## begin

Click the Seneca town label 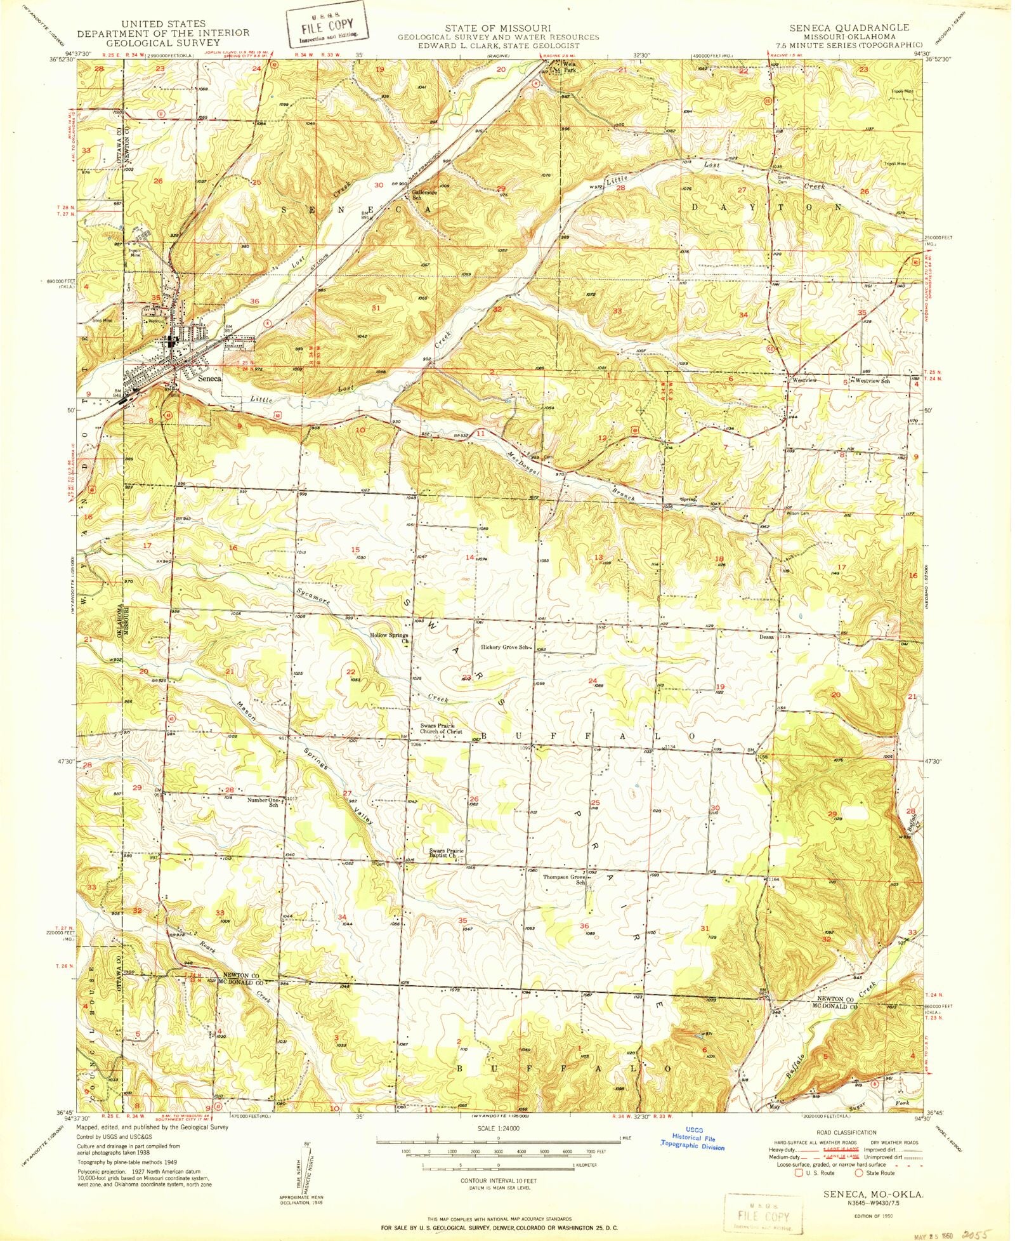click(x=210, y=378)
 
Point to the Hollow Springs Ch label click(x=389, y=637)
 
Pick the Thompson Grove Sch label click(x=563, y=880)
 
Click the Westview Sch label click(x=872, y=381)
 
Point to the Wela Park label click(x=565, y=67)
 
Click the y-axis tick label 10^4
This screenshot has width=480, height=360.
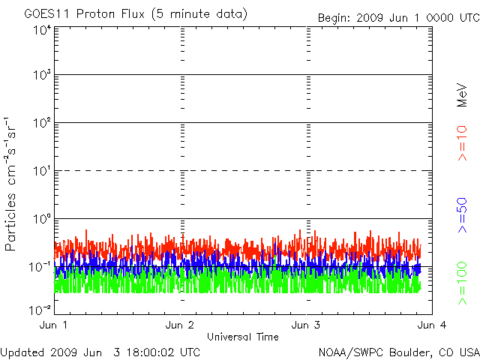tap(41, 31)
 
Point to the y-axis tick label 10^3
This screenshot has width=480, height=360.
tap(41, 76)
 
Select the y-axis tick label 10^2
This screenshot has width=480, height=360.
tap(41, 124)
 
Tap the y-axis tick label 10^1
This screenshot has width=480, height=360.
tap(41, 172)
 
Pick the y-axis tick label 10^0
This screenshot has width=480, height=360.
tap(41, 220)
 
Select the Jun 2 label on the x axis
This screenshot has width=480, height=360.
tap(181, 326)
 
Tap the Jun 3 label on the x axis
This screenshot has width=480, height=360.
tap(307, 326)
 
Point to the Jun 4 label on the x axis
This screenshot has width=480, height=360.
tap(431, 326)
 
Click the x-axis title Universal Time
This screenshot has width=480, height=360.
tap(243, 337)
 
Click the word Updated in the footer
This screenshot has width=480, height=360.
tap(22, 352)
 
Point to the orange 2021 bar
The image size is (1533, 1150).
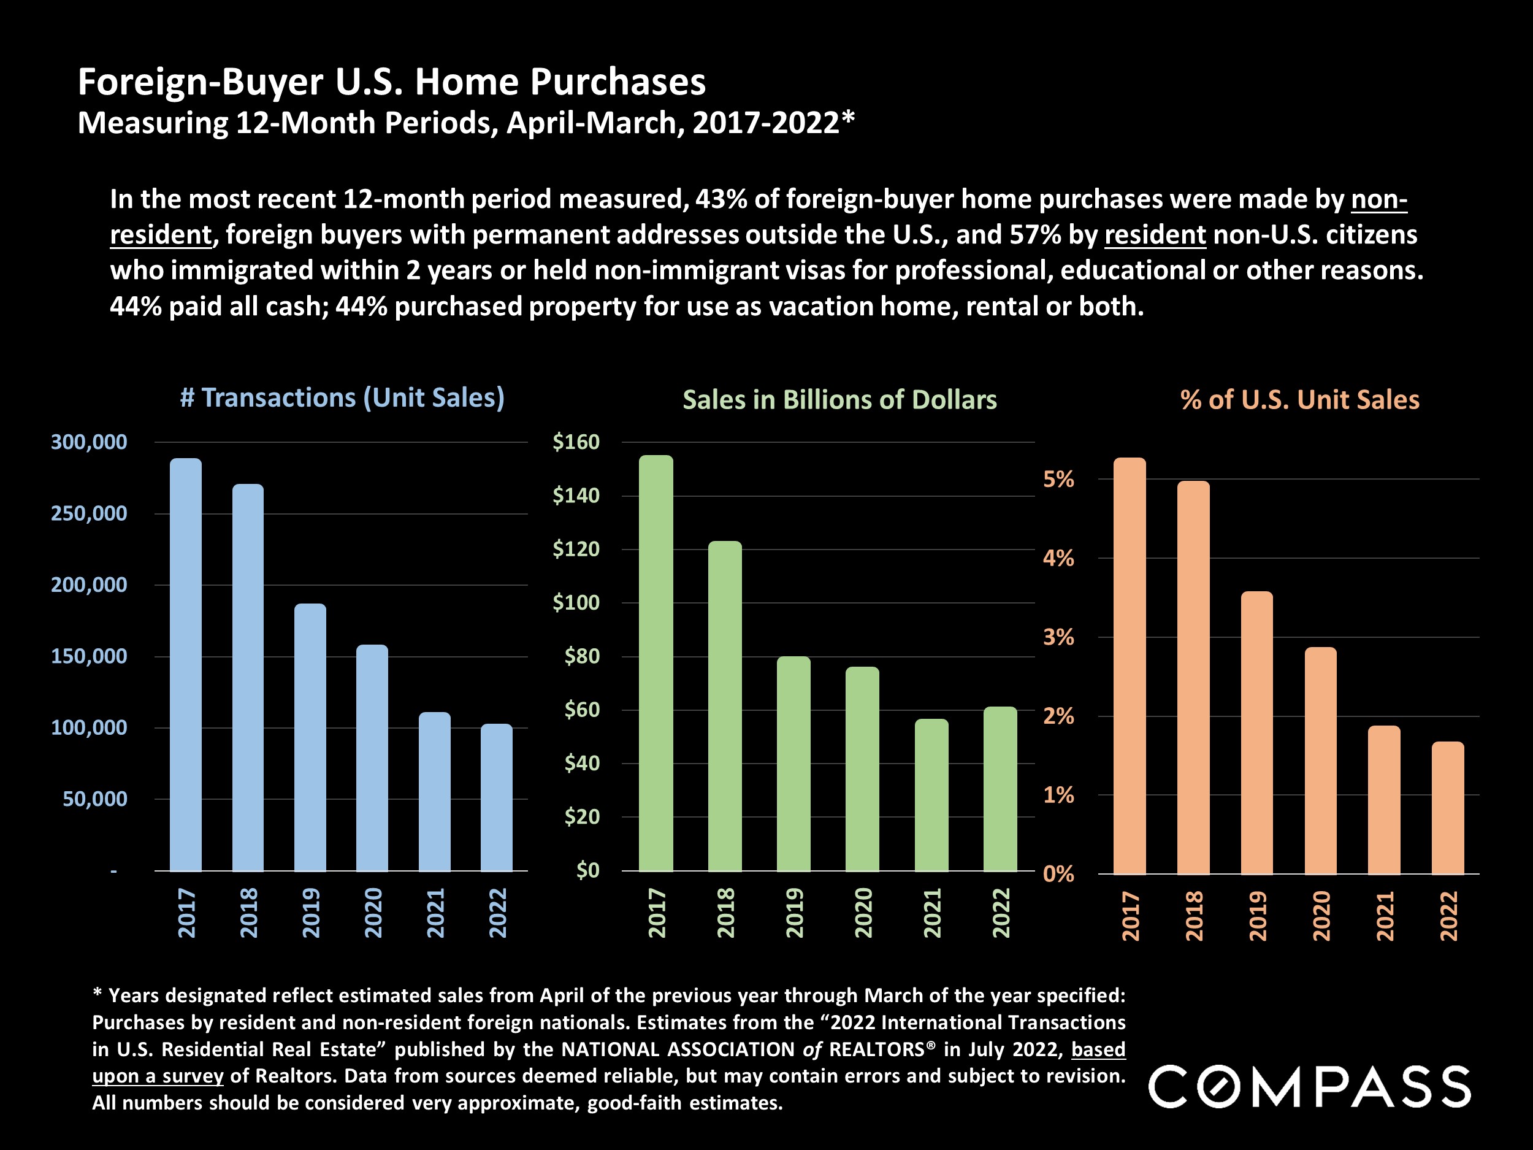pos(1384,800)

## end

[WHAT THE EXERCISE ASKS] Quote the data word for word, beginning at the line with "Click the y-axis tick label 10^4" and ending after the line with "tap(181, 326)". Omit the pictures from your answer.

[FULL RESPONSE]
Click the y-axis tick label 10^4
This screenshot has width=480, height=360.
tap(41, 31)
 
Point to the y-axis tick label 10^3
This screenshot has width=480, height=360.
tap(41, 76)
 
Select the y-axis tick label 10^2
This screenshot has width=480, height=360.
tap(41, 124)
 
Tap the y-axis tick label 10^1
This screenshot has width=480, height=360.
tap(41, 172)
 
Pick the y-axis tick label 10^0
This screenshot has width=480, height=360.
tap(41, 220)
 
Select the Jun 2 label on the x axis
This screenshot has width=480, height=360.
tap(181, 326)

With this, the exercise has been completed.